(Exercise inputs)

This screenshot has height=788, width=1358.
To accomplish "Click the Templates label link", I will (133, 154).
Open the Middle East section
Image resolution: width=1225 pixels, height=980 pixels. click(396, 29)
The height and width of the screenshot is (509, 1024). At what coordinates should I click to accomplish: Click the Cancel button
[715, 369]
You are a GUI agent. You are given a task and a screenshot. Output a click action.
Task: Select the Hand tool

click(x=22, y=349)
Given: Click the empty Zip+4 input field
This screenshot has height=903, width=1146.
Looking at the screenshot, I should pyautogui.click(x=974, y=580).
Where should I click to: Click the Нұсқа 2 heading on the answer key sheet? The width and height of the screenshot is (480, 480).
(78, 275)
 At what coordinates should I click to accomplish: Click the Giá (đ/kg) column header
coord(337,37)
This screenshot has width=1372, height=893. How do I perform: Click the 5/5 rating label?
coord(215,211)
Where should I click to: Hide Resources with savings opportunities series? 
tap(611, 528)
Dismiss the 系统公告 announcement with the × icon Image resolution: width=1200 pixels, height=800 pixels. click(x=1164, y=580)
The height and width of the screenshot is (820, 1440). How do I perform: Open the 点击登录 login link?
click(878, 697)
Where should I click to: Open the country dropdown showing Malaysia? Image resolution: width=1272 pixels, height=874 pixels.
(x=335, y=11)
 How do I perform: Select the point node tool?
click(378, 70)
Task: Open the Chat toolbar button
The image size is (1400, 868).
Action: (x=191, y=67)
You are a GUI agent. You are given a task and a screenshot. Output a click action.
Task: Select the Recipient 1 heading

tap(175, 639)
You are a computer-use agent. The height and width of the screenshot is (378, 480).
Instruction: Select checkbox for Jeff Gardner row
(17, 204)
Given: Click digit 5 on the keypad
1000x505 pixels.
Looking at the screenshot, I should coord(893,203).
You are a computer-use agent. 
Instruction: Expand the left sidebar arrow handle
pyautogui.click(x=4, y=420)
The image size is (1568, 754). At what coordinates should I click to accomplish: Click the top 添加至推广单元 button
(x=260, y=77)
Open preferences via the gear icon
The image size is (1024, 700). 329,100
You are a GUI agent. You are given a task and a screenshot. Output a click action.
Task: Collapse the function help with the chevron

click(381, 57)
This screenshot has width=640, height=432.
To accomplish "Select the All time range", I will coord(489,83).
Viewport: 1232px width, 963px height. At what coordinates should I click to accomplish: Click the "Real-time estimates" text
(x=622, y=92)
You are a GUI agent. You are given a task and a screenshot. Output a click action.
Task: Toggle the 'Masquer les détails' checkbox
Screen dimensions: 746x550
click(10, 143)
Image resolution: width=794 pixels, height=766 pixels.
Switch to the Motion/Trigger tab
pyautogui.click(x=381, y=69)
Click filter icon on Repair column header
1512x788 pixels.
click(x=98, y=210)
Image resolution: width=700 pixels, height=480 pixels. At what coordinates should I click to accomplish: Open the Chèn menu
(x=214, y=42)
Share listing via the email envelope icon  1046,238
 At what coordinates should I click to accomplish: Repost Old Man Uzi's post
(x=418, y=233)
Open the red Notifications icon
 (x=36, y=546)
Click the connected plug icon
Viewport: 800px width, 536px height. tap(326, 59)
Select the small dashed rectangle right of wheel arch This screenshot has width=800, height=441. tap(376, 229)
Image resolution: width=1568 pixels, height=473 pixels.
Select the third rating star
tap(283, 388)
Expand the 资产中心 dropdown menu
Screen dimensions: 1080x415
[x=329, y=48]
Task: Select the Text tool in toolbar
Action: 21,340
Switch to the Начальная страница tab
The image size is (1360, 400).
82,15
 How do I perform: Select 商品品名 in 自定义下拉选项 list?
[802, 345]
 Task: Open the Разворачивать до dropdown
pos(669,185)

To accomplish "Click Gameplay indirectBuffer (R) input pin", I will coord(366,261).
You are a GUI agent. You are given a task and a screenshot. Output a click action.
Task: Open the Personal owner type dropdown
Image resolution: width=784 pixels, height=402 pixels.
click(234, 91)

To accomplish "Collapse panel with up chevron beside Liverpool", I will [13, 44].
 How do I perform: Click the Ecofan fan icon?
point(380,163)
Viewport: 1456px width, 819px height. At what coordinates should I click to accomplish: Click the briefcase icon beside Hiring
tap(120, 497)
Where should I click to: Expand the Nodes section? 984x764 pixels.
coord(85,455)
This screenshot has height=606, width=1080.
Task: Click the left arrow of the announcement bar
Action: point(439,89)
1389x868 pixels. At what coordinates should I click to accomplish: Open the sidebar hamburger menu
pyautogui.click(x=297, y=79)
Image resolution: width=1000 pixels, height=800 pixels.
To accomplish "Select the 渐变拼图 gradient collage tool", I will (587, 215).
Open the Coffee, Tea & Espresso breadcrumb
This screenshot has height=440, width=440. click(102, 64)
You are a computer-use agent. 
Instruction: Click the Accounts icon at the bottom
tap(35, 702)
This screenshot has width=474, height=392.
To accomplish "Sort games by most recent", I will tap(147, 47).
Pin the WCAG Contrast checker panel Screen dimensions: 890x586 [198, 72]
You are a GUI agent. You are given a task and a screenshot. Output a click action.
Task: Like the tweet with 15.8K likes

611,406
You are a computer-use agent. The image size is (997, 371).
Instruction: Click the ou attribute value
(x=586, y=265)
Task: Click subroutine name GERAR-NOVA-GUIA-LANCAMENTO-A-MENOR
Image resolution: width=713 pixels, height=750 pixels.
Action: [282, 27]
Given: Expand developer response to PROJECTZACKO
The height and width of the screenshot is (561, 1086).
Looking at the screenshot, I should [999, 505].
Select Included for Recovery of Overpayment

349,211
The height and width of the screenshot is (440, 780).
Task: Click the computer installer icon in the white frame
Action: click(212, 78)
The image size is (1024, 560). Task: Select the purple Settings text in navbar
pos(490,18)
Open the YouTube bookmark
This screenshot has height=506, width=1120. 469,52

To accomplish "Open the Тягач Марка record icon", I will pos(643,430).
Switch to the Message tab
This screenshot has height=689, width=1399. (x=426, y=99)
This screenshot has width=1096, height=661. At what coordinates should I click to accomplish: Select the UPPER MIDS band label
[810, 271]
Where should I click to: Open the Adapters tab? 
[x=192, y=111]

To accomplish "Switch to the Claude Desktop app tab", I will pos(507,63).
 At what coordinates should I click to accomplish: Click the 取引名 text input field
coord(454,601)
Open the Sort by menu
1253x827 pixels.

(End Exercise inputs)

> Prompt
Nothing but the lines from the one holding "At what coordinates should I click to accomplish: Click the 取引名" to the end of the entries should be output, each exactly as it appears.

> Answer section
 At what coordinates should I click to accomplish: Click the 取引名 text input field
coord(454,601)
Open the Sort by menu
1253x827 pixels.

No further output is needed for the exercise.